[TEXT SECTION]
· · · ·

Question about V-1610-3

[tomo pauk]

Perhaps someone could shed some light about this:
Packard Merlin V-1610-3* was providing, according to the 'American Hundred Thousand' book, 1600 HP WER at 15,600ft, yet the MIL rating was 1490 HP at only 13,750 ft. All for low blower. It was providing 1330 HP at 29kft WER, while MIL rating was 1210 at 25,800ft (all for high blower).
Now, from what I've learned here at other places, maximum WER was possible at altitudes lower than maximum MIL (for same RPM blower position). Is the book wrong, or Sir Hooker was a true magician?

*edited: title was 1610, not 1650

 

[fastmongrel]

tomo pauk a typo there it should be V 1650

 

[Shortround6]

Data could be from different sources. The Combat power levels seem to line up pretty well with the "level speed" critical power altitudes. That is they include the ram effect of the 400mph or forward speed of the airplane. Critical altitude while climbing is several thousand feet lower. See: P-51B Performance Test

The level speed and climb charts.

The engine manufactures power charts rarely include ram because it changes from plane to plane with the design of the intake scoop and duct leading to the engine intake.

 

[tomo pauk]

In other words, the power graph for 1650-3, found at the book, actually includes ram effect, despite 'NO RAM' caption? Ditto for figures for COMBAT rating - all other figures are for no ram?

Fastmongrel, you're right

 

[Shortround6]

It could be.
Rolls-Royce heritage book says the 1650-3 was good for 1600hp/3000rpm/11800ft using 18 1/4lbs of boost (67in?) in low gear and 1330hp/3000rpm/23300ft in high gear with the same boost. These altitudes are about 2000ft lower than the critical altitudes for climb given in the Mustang test let alone the level speed altitudes.

I haven't found anything on the military rating yet.

 

[tomo pauk]

Quite the difference, 3800 ft lower there than at "US 100 thousands" for low blower, and 5700 for high blower.

 

[GregP]

I'm not sure what is being discussed here.

· · · ·

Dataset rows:
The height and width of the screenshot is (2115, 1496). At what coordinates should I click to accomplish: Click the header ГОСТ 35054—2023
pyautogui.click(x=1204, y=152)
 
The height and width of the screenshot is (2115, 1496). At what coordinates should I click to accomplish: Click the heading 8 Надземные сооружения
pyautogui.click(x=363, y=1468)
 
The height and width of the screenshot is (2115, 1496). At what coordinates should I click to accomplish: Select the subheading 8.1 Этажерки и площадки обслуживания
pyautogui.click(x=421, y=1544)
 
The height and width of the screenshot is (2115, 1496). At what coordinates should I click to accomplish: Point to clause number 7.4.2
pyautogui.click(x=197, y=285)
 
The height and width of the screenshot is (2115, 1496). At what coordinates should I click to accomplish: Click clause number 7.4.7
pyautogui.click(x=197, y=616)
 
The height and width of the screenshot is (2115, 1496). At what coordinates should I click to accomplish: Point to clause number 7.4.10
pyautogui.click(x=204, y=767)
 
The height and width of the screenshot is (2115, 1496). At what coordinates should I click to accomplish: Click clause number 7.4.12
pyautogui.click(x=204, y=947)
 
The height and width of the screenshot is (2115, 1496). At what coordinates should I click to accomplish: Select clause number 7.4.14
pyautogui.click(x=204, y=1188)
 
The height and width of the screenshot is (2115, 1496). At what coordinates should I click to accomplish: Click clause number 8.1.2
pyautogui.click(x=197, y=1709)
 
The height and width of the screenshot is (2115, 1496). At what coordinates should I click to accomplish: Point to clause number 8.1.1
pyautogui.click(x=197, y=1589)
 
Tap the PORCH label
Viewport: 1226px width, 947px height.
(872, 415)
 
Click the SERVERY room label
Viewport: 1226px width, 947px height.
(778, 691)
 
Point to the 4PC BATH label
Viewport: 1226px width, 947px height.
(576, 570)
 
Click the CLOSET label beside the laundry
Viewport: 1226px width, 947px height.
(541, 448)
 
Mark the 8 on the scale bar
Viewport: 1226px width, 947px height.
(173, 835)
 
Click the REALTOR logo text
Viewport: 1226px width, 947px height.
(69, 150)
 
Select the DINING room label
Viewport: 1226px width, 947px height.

· · · ·

[DESCRIPTION OF THE TASK] Rewrite the Merlin thread starting at the words containing "In other words, the" and ending after "level speed altitudes.", changing "low gear" to "low supercharger gear". The material is not required here.

[THE REPLY]
In other words, the power graph for 1650-3, found at the book, actually includes ram effect, despite 'NO RAM' caption? Ditto for figures for COMBAT rating - all other figures are for no ram?

Fastmongrel, you're right

 

[Shortround6]

It could be.
Rolls-Royce heritage book says the 1650-3 was good for 1600hp/3000rpm/11800ft using 18 1/4lbs of boost (67in?) in low supercharger gear and 1330hp/3000rpm/23300ft in high gear with the same boost. These altitudes are about 2000ft lower than the critical altitudes for climb given in the Mustang test let alone the level speed altitudes.